L’esprit de la meute ? C’est bien d’animalité dont il est question dans The Square, de notre rapport avec ce qui fonde notre instinct : la peur, le goût du sang, la sauvagerie. Aussi évolué soit l’homme, il est facilement rappelé à ses instincts primaires, ce que Ruben Östland démontre dans une séquence grandiose, celle d’un happening tournant au cauchemar pour les invités : un homme redevenant un singe au milieu d’un dîner de notable. La performance est d’abord saluée par tous, elle doit l’être, Terry Notary, acteur spécialisé en motion captures, ne fait pas qu’imiter le singe, il est un singe, à figure humaine, mais un singe incontestablement, la séquence dure, jusqu’à l’absurde, jusqu’à ce que, malgré les applaudissements de plus en plus gênés d’une assistance d’abord conquise puis inquiète, l’artiste continue sa performance, animal incontrôlable s’en prenne avec de plus en plus de violence, d’abord à l’invité d’honneur, un artiste reconnu, puis à tous… Dans ce microcosme à l’abri du monde, la loi du plus fort l’emporte, plus celle du plus riche, du plus influent, plus la loi du plus fort de notre monde moderne, mais celle de la nuit des temps. L’homme cède à la bête : d’abord l’homme singe, puis tous les autres, s’inclinant, baissant la tête devant le mal alpha… Jusqu’à laisser une femme se faire agresser. Les invités sont terrifiés, le spectateur stupéfait devant la puissance de la séquence. Enfin, après des instants interminables, quelques-uns oseront aller au secours de la jeune femme, quelques-uns, puis, par esprit de la meute encore, tous, jusqu’aux plus lâches se jetteront sur l’artiste pour un tabassage en règle, il ne s’agit pas de défendre la femme, il s’agit de se venger, de punir l’homme qui par sa performance a montré les limites de leur univers civilisé, a révélé la lâcheté, la peur, le mensonge…

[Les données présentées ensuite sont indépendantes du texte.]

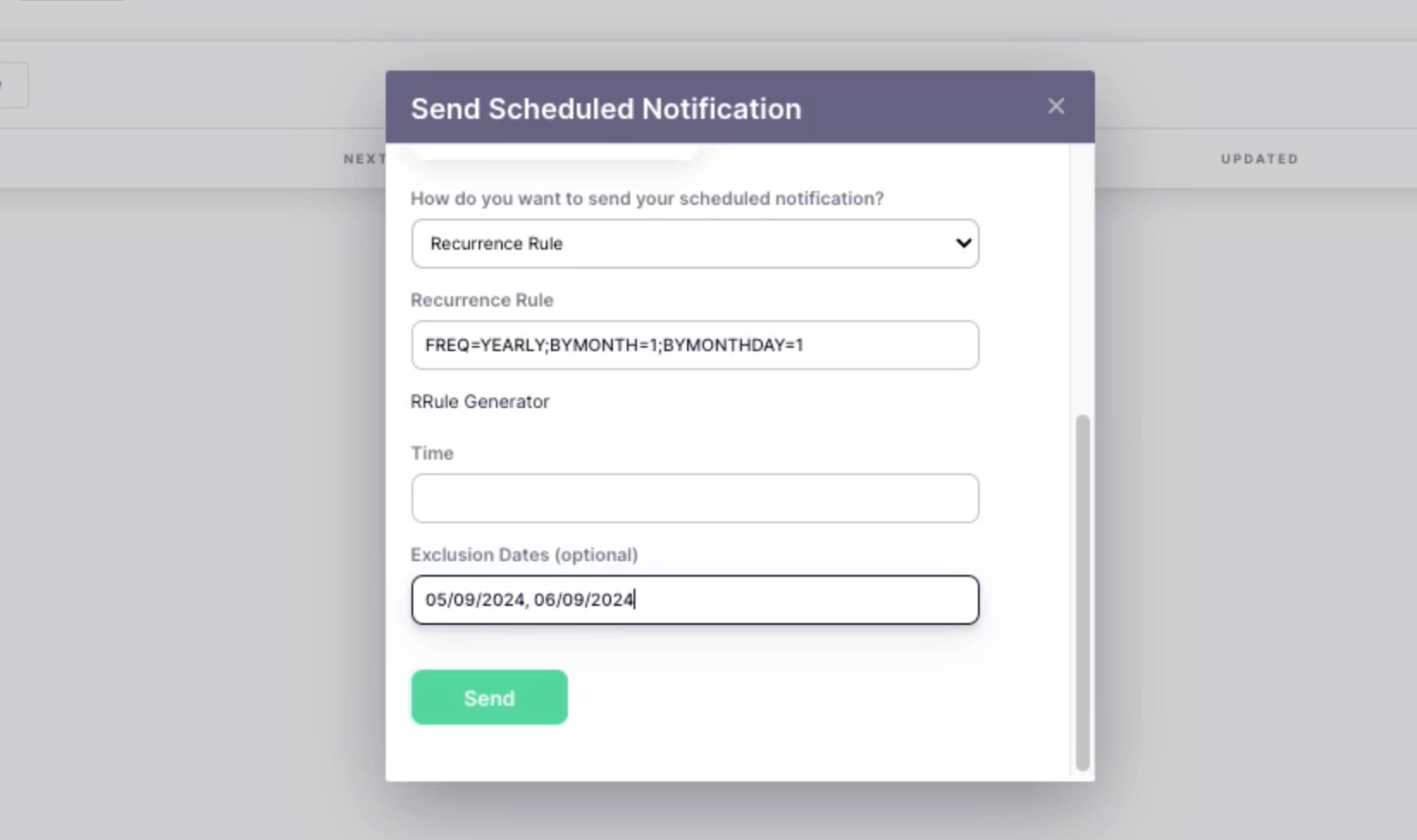Click the Time field label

Crédit photo : Plattform Produktion – Bac Films

Incontestablement cette séquence est de celles qui marqueront l’histoire de la Palme d’or, on pourrait même se demander dans quelle mesure certaines critiques (pas toutes, pas la majorité bien sûr) presque haineuses envers le film ne rappellent pas le tabassage de l’artiste révélateur par la bonne société des gens bien. Film d’un cinéaste au sommet de son art, The Square est un conte à l’humour noir, satire d’un microcosme bourgeois qui ne se rend même plus compte de l’écart entre lui et le monde réel. Comme tout conte, le film est heureusement éclairé d’une morale à la simplicité bienvenue dans cet univers de cuistres. Un père de famille qui triomphe de sa peur sous le regard de ses enfants : ni belles paroles, ni leçons édifiantes, pas d’héroïsme, juste des actes, simples, justes, presque dérisoires… Dans le chaos, il faut tenter de maîtriser sa bête.

The Square – Suède/Danemark – 2h25 – Un film écrit et réalisé par Ruben Östlund – Directeur de la photographie : Fredrik Wenzel – Montage : Jacob Secher Schulsinger – Avec Claes Bang, Elisabeth Moss, Dominic West, Terry Notary, Elijandro Edouard, Christopher Laesso, Daniel Hallberg.